▶ HOW TO COMPLETE THIS TASK
Return every record verbatim, omitting all pictures.

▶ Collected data
***
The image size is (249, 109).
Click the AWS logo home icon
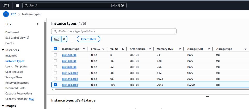point(6,5)
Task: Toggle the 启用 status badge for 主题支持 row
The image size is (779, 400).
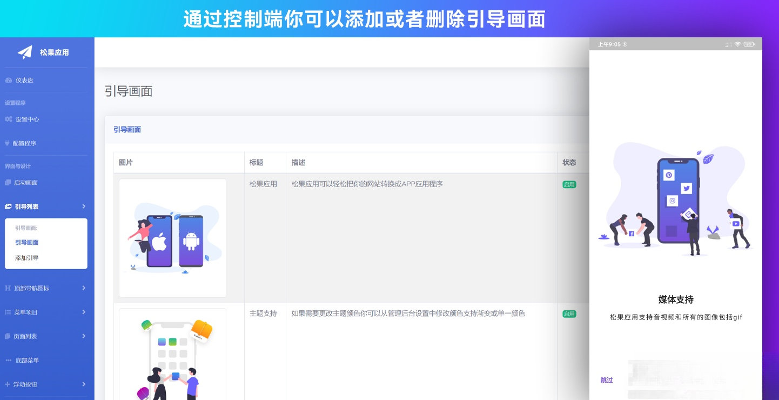Action: (569, 314)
***
▶ RESULT FOR THIS EXERCISE
The image size is (249, 109).
Click the AWS logo home icon
point(6,5)
Task: Toggle the 启用 status badge for 主题支持 row
The image size is (779, 400).
Action: (569, 314)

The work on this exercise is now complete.